First, they fit the 2PL‑IRT model on the METR dataset, which contains 170 tasks with human‑annotated completion times. By regressing log (human time) against the inferred difficulty b, they discover an approximately linear relationship: log h = slope × b + intercept. This calibration step anchors the otherwise scale‑invariant IRT latent space to a concrete human‑time axis.

Armed with this mapping, the authors predict human completion times for four out‑of‑distribution benchmarks that lack extensive time annotations: SWE‑bench Verified, MLE‑bench, GDPval, and Cybench. For each benchmark they collect binary success logs from multiple state‑of‑the‑art models (including tool‑using agents), fit a fresh 2PL‑IRT model, and translate the resulting b values into estimated human times using the METR‑derived linear map. The predicted times align well with the limited human labels that exist (e.g., coarse time buckets in SWE‑bench) and with expert intuition about task difficulty, demonstrating that the latent difficulty scale transfers across domains.

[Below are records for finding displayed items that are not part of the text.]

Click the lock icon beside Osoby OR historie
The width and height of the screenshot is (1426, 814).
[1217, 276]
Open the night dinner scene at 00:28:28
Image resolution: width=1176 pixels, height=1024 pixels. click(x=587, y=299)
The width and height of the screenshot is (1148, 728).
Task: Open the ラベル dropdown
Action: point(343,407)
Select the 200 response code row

The framework also enables forecasting of future model capabilities. Assuming model ability θ grows exponentially over calendar time—a pattern observed in prior scaling studies—the authors model θ as a linear function of time. For each 2‑month release window they identify the best‑performing model, set b = θ (the difficulty at which the model would achieve 50 % success), and convert this b to a human time horizon h. The resulting “50 % solvable task length horizon” doubles roughly every six months, reproducing the exponential trend reported by METR (which found a ~7‑month doubling) but suggesting a slightly faster pace of progress.

Key contributions include: (1) a scalable method to infer human‑centric difficulty without new human studies, (2) empirical validation that IRT‑derived difficulty correlates log‑linearly with actual human time, and (3) independent confirmation of exponential growth in AI capability expressed in human‑time units.

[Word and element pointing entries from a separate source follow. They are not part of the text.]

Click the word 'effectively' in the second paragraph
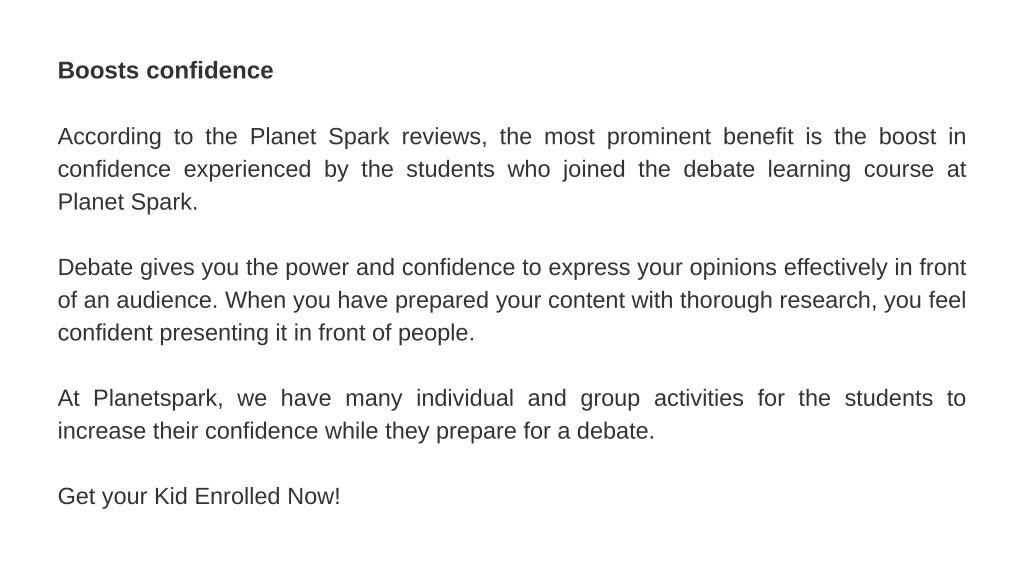The width and height of the screenshot is (1024, 576). point(835,268)
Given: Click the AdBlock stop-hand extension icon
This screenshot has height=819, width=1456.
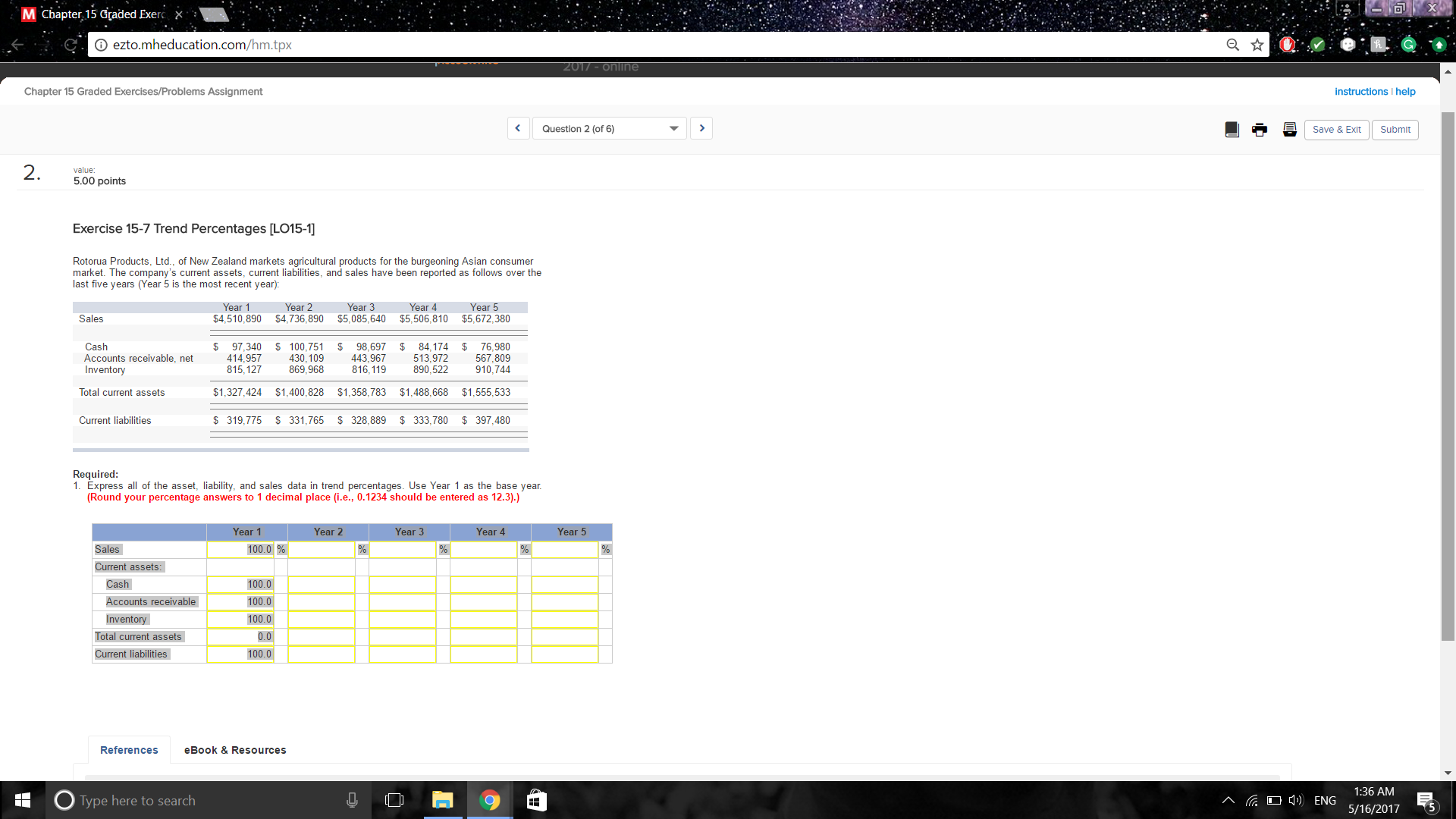Looking at the screenshot, I should (x=1287, y=45).
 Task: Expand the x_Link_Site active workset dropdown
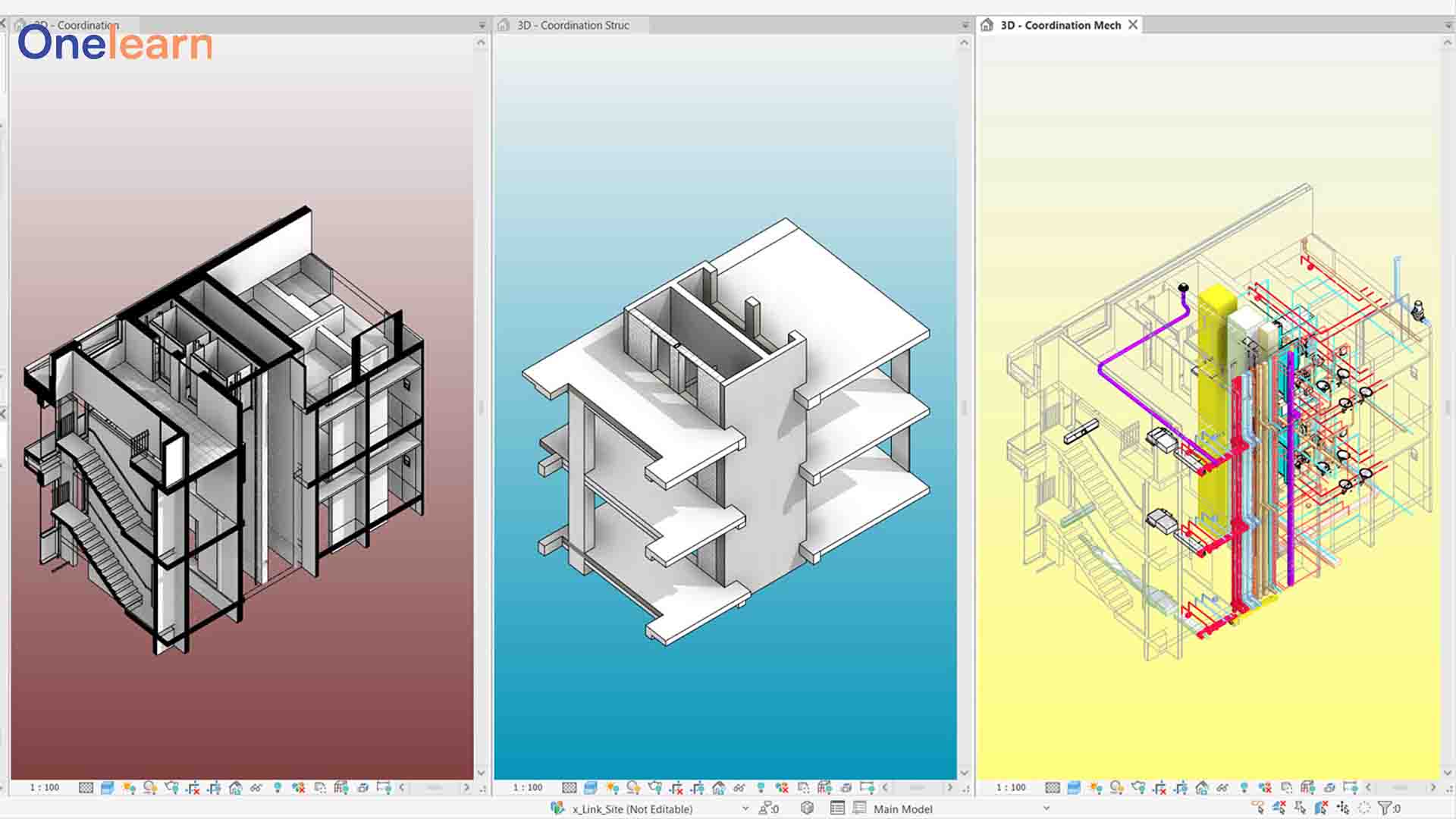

Limitations are acknowledged. The binary success formulation discards nuanced performance signals (partial credit, quality scores). The calibration relies on the quality and diversity of the initial human‑time dataset; if that dataset is biased, the mapping may misestimate times for novel domains. Moreover, human completion time itself is variable across expertise levels, tool availability, and contextual factors, so the “average human” assumption may not hold in all settings.

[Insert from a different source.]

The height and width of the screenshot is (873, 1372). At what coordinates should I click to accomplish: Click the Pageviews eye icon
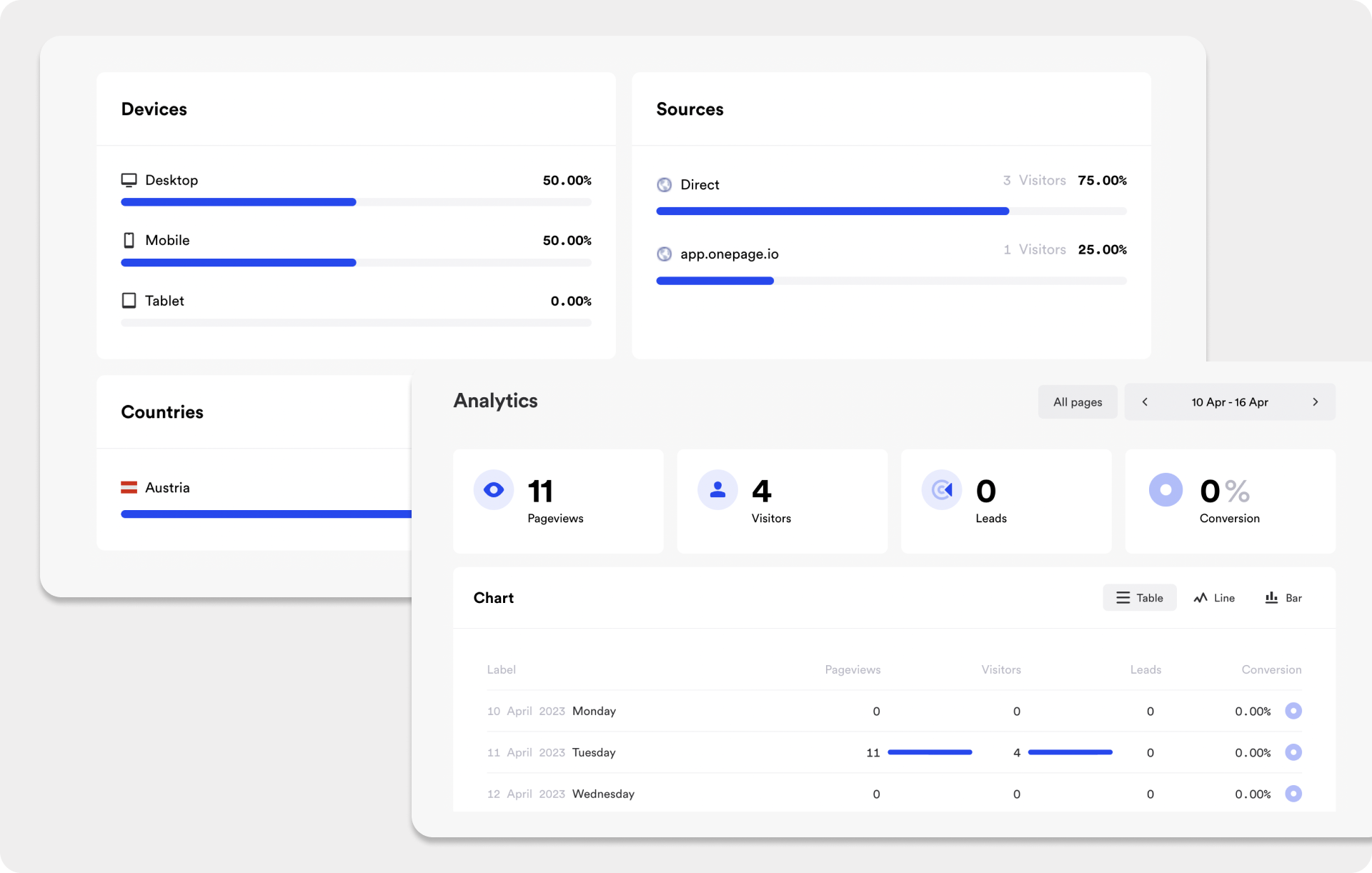(493, 490)
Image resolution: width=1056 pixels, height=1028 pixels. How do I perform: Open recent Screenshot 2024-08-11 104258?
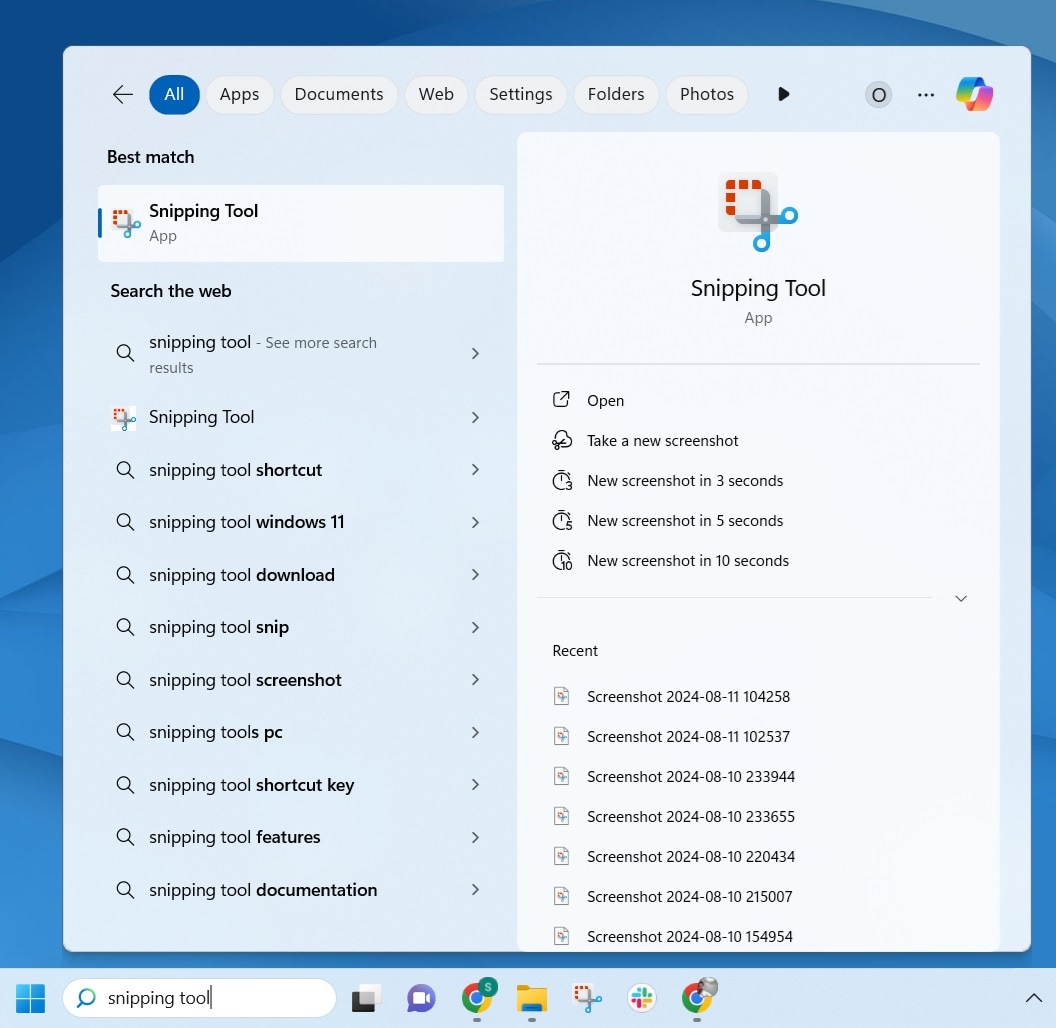(688, 697)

Overall, BRIDGE offers a principled bridge between model‑centric benchmark scores and human‑interpretable task durations, paving the way for more intuitive AI progress reporting and for planning real‑world deployments based on estimated human effort. Future work could extend the framework to multi‑class or continuous performance metrics, incorporate partial credit, and explore automated collection of human‑time anchors.